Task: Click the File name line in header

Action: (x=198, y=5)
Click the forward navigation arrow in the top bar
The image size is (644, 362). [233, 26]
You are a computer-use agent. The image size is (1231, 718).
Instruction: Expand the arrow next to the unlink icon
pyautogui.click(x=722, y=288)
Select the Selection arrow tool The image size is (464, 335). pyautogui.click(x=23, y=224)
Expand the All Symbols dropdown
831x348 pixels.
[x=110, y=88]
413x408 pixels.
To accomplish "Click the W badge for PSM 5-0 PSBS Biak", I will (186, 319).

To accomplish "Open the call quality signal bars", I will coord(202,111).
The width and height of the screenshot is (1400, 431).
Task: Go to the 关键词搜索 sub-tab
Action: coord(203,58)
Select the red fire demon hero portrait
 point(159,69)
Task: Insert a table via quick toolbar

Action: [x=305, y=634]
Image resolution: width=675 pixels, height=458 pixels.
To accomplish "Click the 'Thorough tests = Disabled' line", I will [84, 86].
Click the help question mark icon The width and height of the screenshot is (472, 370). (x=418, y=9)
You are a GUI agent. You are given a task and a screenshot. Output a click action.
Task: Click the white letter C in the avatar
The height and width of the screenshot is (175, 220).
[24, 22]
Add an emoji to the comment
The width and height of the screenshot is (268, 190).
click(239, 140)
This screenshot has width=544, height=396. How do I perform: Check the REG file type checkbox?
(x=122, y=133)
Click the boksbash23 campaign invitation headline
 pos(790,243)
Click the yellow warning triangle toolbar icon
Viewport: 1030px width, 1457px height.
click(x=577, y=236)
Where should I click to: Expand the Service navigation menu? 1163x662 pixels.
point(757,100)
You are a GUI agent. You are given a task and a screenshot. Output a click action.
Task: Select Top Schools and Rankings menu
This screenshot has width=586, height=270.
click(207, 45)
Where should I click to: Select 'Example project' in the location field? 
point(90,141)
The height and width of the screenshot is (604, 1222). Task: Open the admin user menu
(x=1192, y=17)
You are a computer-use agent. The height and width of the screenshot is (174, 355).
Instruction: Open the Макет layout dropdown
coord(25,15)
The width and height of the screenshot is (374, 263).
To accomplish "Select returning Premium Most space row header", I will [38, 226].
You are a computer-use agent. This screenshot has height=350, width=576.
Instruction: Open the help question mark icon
============================================================
* [Your assignment]: Copy every record verbatim.

* [Written solution]:
Task: Click the File name line in header

Action: (x=198, y=5)
Click the forward navigation arrow in the top bar
The image size is (644, 362). [233, 26]
You are a computer-use agent. The image size is (1231, 718).
Instruction: Expand the arrow next to the unlink icon
pyautogui.click(x=722, y=288)
Select the Selection arrow tool The image size is (464, 335). pyautogui.click(x=23, y=224)
Expand the All Symbols dropdown
831x348 pixels.
[x=110, y=88]
413x408 pixels.
To accomplish "Click the W badge for PSM 5-0 PSBS Biak", I will (186, 319).

To accomplish "Open the call quality signal bars", I will coord(202,111).
The width and height of the screenshot is (1400, 431).
Task: Go to the 关键词搜索 sub-tab
Action: coord(203,58)
Select the red fire demon hero portrait
 point(159,69)
Task: Insert a table via quick toolbar

Action: [x=305, y=634]
Image resolution: width=675 pixels, height=458 pixels.
To accomplish "Click the 'Thorough tests = Disabled' line", I will [84, 86].
Click the help question mark icon The width and height of the screenshot is (472, 370). (x=418, y=9)
You are a GUI agent. You are given a task and a screenshot. Output a click action.
Task: Click the white letter C in the avatar
The height and width of the screenshot is (175, 220).
[24, 22]
Add an emoji to the comment
The width and height of the screenshot is (268, 190).
click(239, 140)
This screenshot has width=544, height=396. How do I perform: Check the REG file type checkbox?
(x=122, y=133)
Click the boksbash23 campaign invitation headline
 pos(790,243)
Click the yellow warning triangle toolbar icon
Viewport: 1030px width, 1457px height.
click(x=577, y=236)
Where should I click to: Expand the Service navigation menu? 1163x662 pixels.
point(757,100)
You are a GUI agent. You are given a task and a screenshot. Output a click action.
Task: Select Top Schools and Rankings menu
This screenshot has width=586, height=270.
click(207, 45)
Where should I click to: Select 'Example project' in the location field? 
point(90,141)
The height and width of the screenshot is (604, 1222). Task: Open the admin user menu
(x=1192, y=17)
You are a computer-use agent. The height and width of the screenshot is (174, 355).
Instruction: Open the Макет layout dropdown
coord(25,15)
The width and height of the screenshot is (374, 263).
To accomplish "Select returning Premium Most space row header", I will [38, 226].
You are a computer-use agent. This screenshot has height=350, width=576.
Instruction: Open the help question mark icon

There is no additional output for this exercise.